(Credits: Far Out / YouTube Still)
Mon 29 September 2025 14:15, UK
For a performer who nearly packed the whole acting gig in, Josh Brolin managed to carve an impressive ‘comeback’.
Remembered for his teen role in 1985’s The Goonies, a dissatisfied appearance in Thrashin’ two years later prompted a distance from the film industry altogether, Brolin finding plenty of minor TV work and warmly received stage productions. Following a string of low-key credits in half-remembered features across the 1990s and early 2000s, a key cast in 2007’s No Country for Old Men would herald his return, before long balancing the likes of Thanos in the Avengers universe to Oliver Stone’s character study of President George Bush in W.
Always seeming like a cool guy in interviews and press junkets, a chance to hang out and talk movies would no doubt prove a scintillating and educational exchange, Brolin as much a cinephile as he is a Hollywood star. Thankfully, a recent feature in Criterion’s Closet Picks series presented the next best thing: Brolin let loose among the prestigious library of DVDs and Blu-rays and highlighting the movies that stand tall in his estimation. Among selections including Traffic, Mikey and Nicky, and Lost Highway, Brolin plumps for two efforts from British director Alex Cox.
Selecting 1984’s Los Angeles punk sci-fi caper Repo Man first, Brolin then devotes much of his appraisal of Cox’s legacy by picking his follow-up, Sid & Nancy, from Criterion’s hallowed shelves. Starring Gary Oldman and Chloe Webb, Cox’s stylised biopic attempts to capture the torrid romance between Sex Pistols bassist Sid Vicious and his troubled girlfriend Nancy Spungen, spiralling into a downward whirlwind of heroin abuse while living in New York’s Hotel Chelsea.
While the case of Spungen’s death from a stab wound in her abdomen is inconclusive, the film depicts Vicious carrying out the attack during an opiate-fugged fight, leaving intentions ambiguous.
Celebrating Roger Deakins’ cinematography, having worked with each other on five pictures and confessing to becoming “close friends”, Brolin recalled one key sequence from Sid & Nancy that had left an impression on him when first watching nearly 40 years ago as an 18-year-old: “I remember there was a great sequence of the trash falling down in this alleyway, this slow-motion sequence, and it’s never left me since the first time I saw it…”
The scene in question is the alleyway shot of Vicious and Spungen kissing in an alleyway as Prayers for Rain’s ‘Taxi to Heaven’ plays, their silhouettes embracing against the sharp light amid a surreal rain of garbage and debris, an evocative and illustrative vignette of the couple’s self-destructive, gutter passions.

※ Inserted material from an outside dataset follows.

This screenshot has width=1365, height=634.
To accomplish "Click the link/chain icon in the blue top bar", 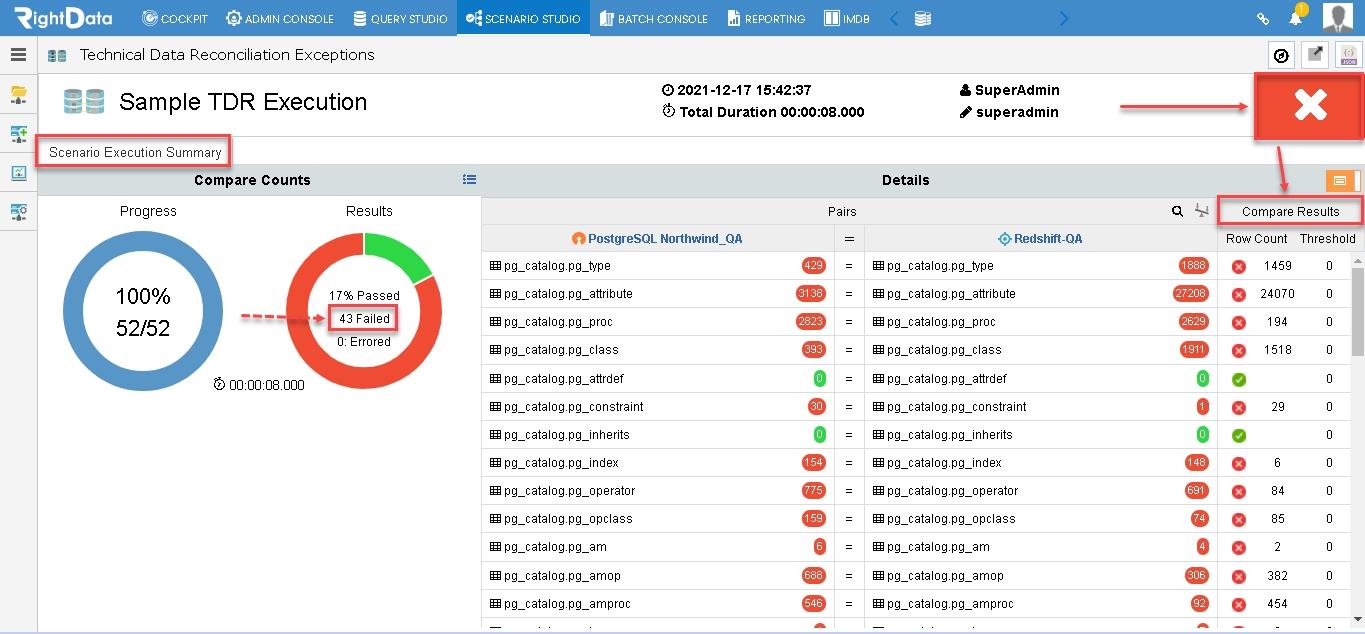I will 1262,18.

While enjoying rave critical acclaim and entering a perennial life in punk cultdom, the Sex Pistols themselves had little positive to say, with frontman John Lydon especially loathing its perceived glamorisation of drug addiction. But Brolin remains one of Sid & Nancy’s biggest fans: “It’s movies like this that made me want to be involved in the movie industry. And it’s movies like this that remind me what we put ourselves through to be good actors.”